Directions — When you copy from the entries that follow, take only the lines from the one with "Task: Check the ArcGIS Image Server checkbox" down to the one with "This screenshot has height=434, width=452.", keeping both ends and dropping every picture.
─── Supplied records
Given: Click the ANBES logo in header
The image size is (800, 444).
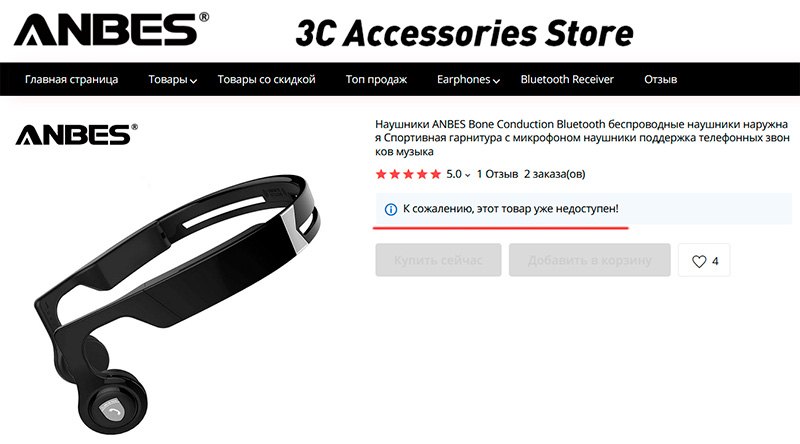Looking at the screenshot, I should click(x=111, y=29).
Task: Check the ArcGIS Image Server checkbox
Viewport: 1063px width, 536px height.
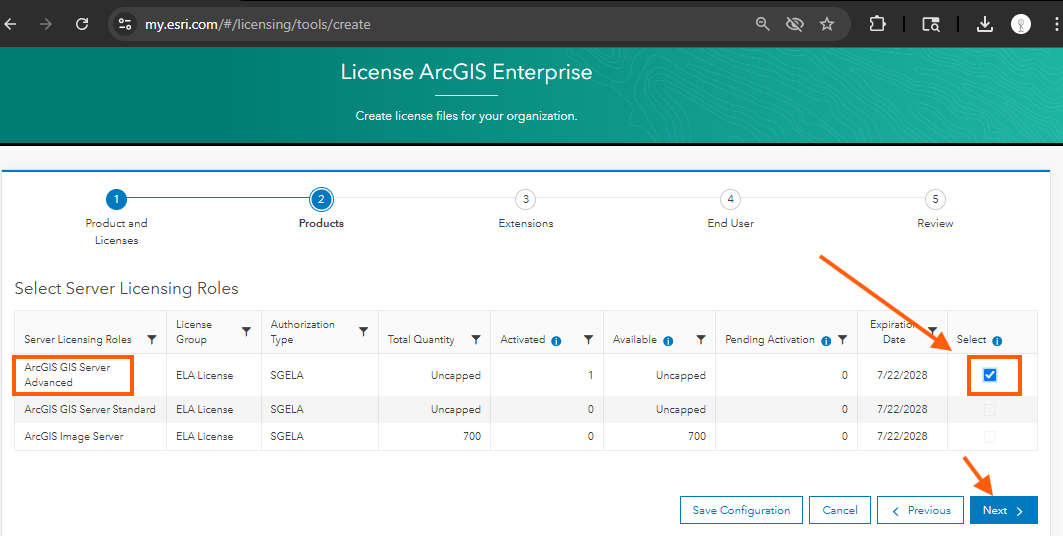Action: click(x=990, y=437)
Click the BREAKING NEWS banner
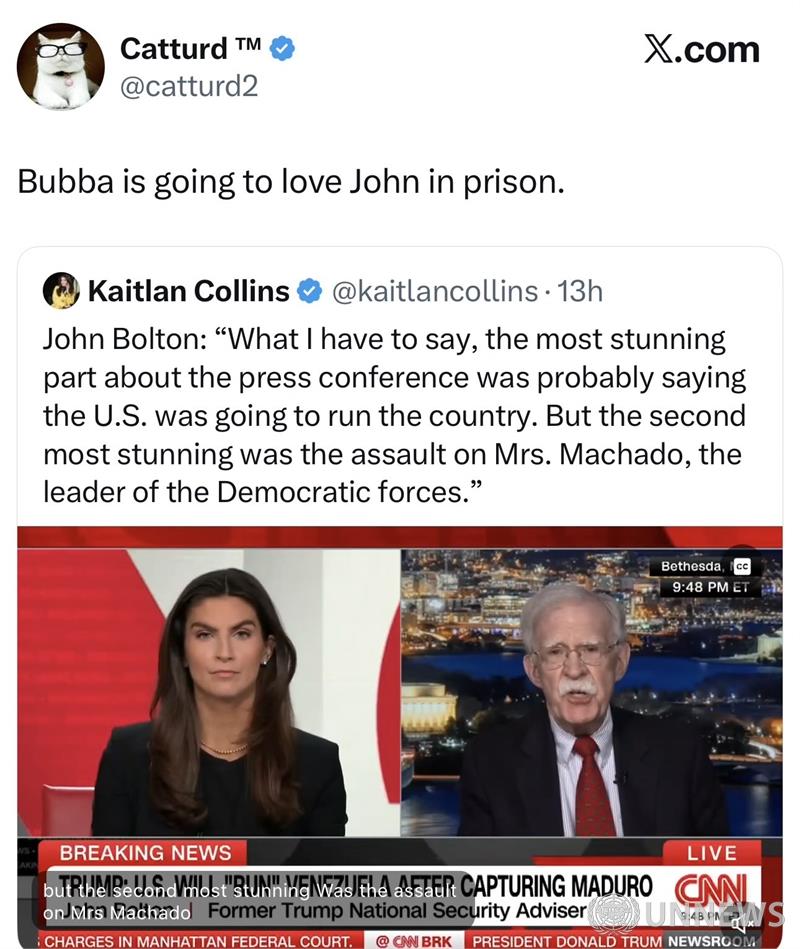 point(146,853)
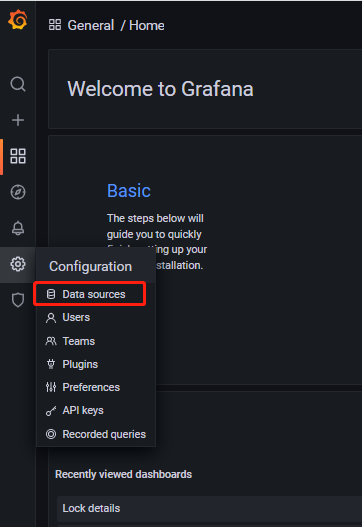The width and height of the screenshot is (362, 527).
Task: Click the General breadcrumb link
Action: 90,26
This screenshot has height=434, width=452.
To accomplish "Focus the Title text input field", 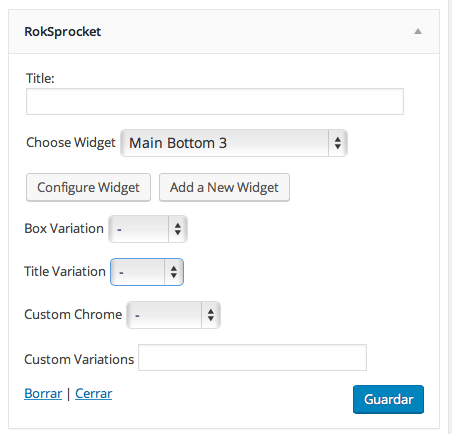I will point(215,102).
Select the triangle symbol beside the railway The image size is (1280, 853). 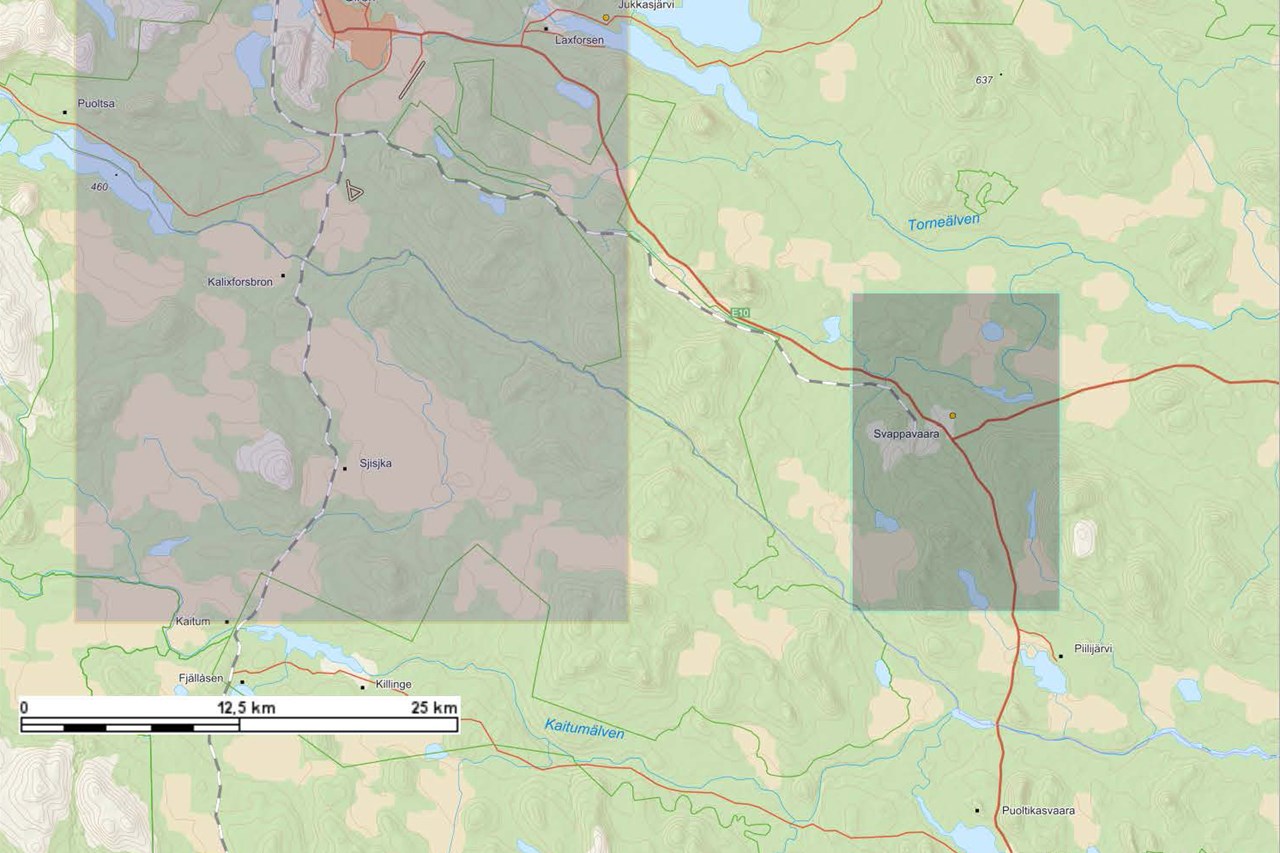click(354, 191)
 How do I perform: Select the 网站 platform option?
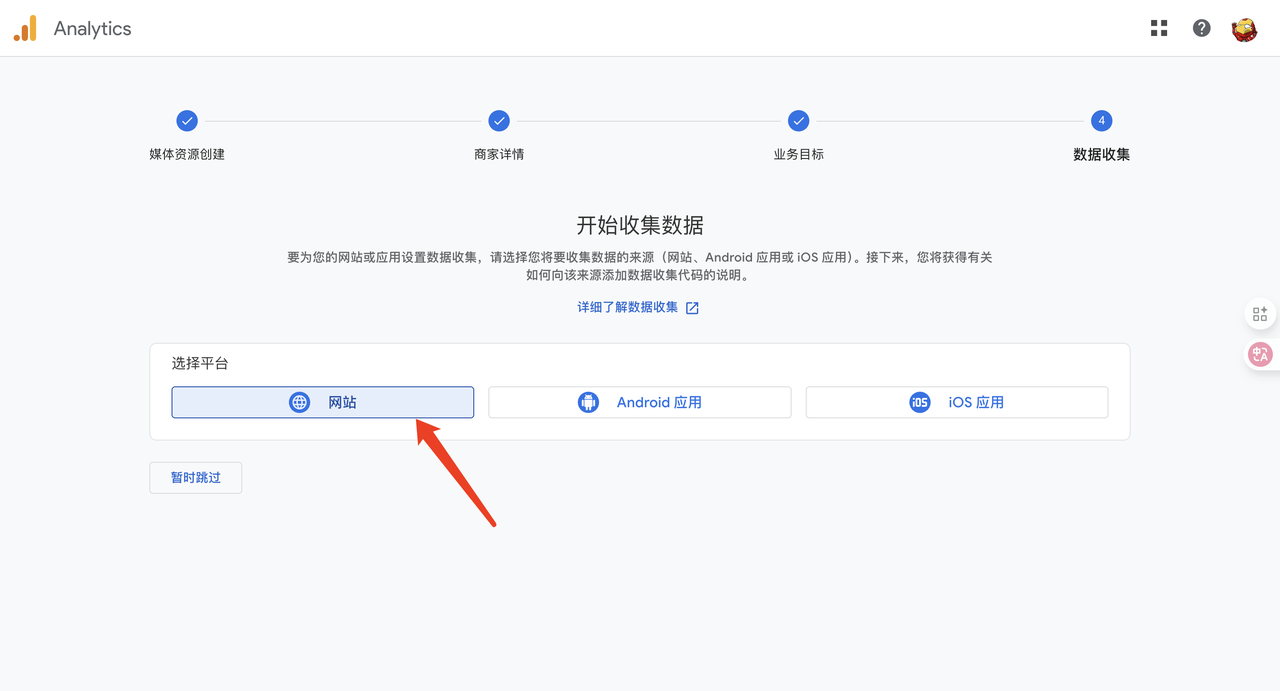pos(322,402)
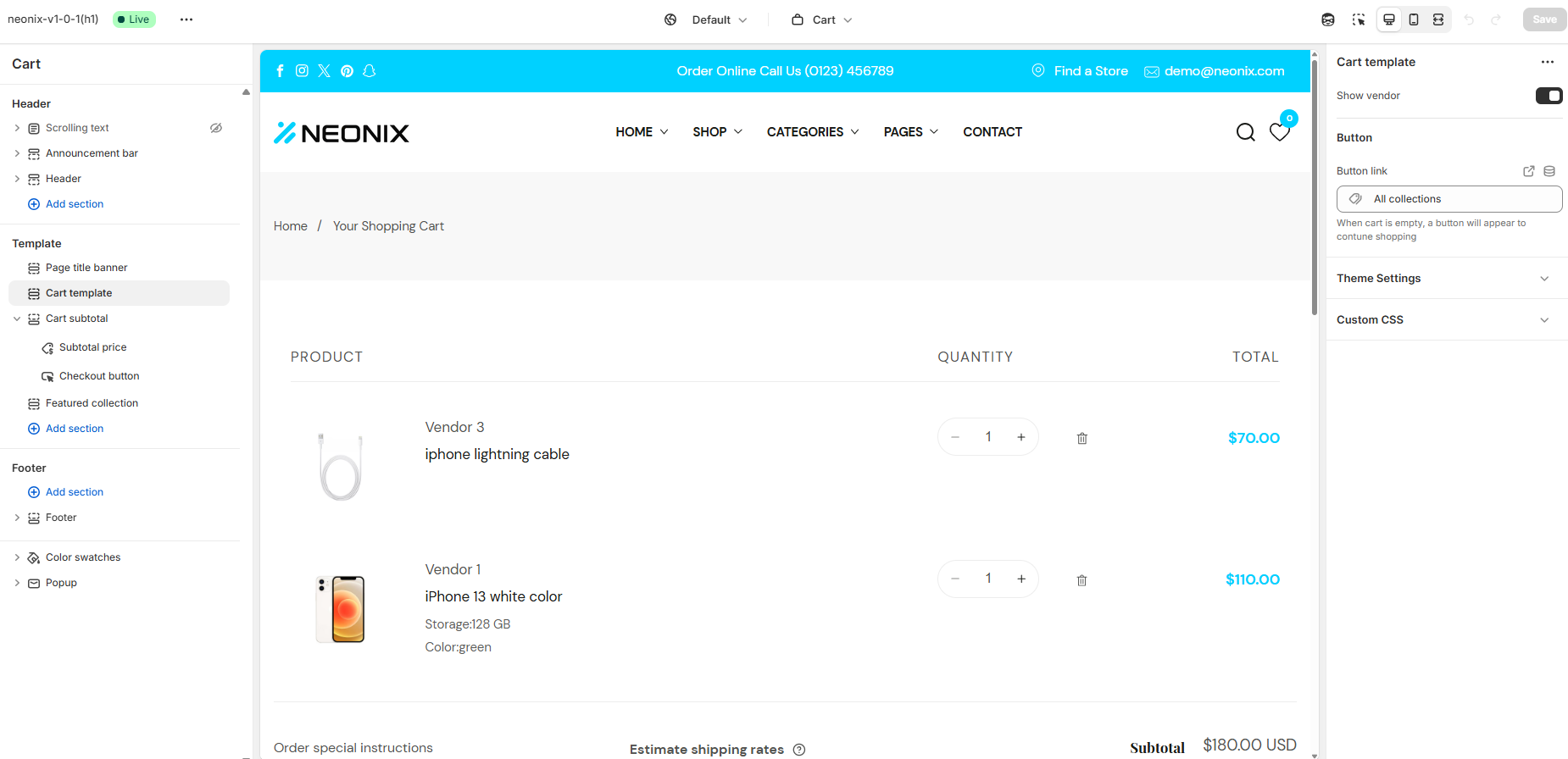Open the preview inspector icon
This screenshot has width=1568, height=759.
click(x=1359, y=19)
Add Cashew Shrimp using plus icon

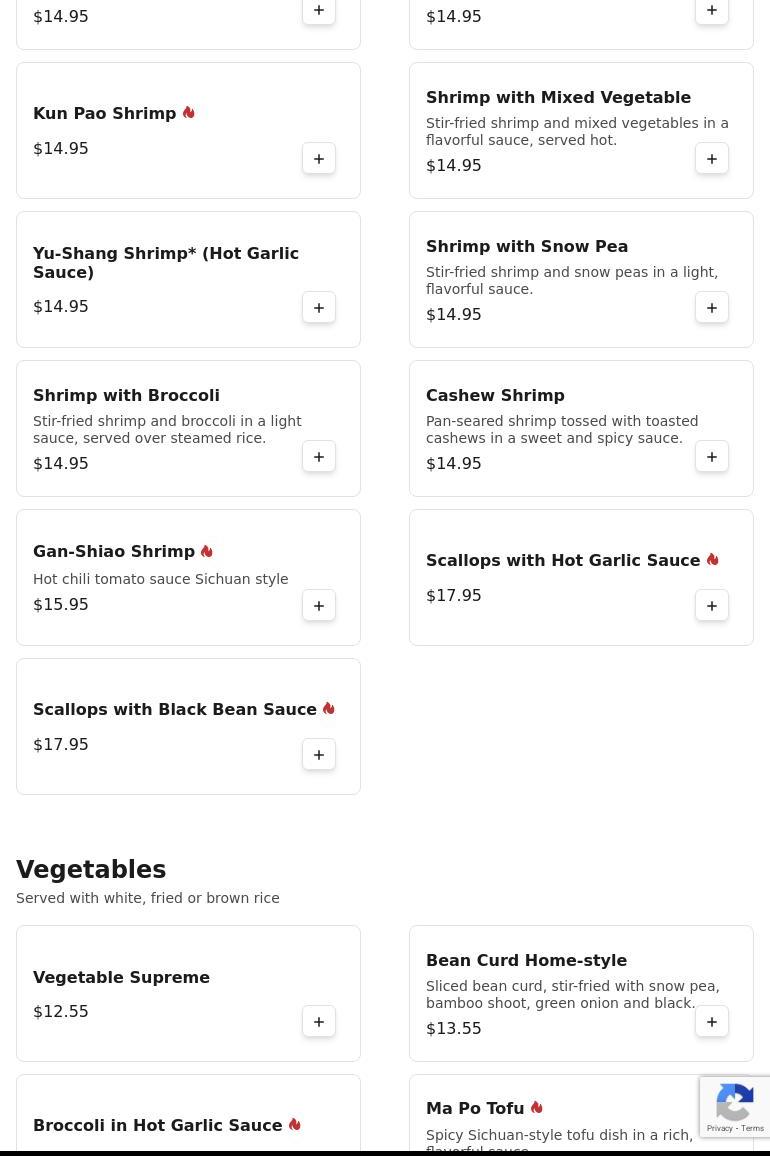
──────
Response —
Task: Check the ArcGIS Image Server checkbox
Viewport: 1063px width, 536px height.
Action: click(x=990, y=437)
Click the BREAKING NEWS banner
 point(146,853)
The width and height of the screenshot is (362, 527).
Task: Click the General breadcrumb link
Action: 90,26
This screenshot has height=434, width=452.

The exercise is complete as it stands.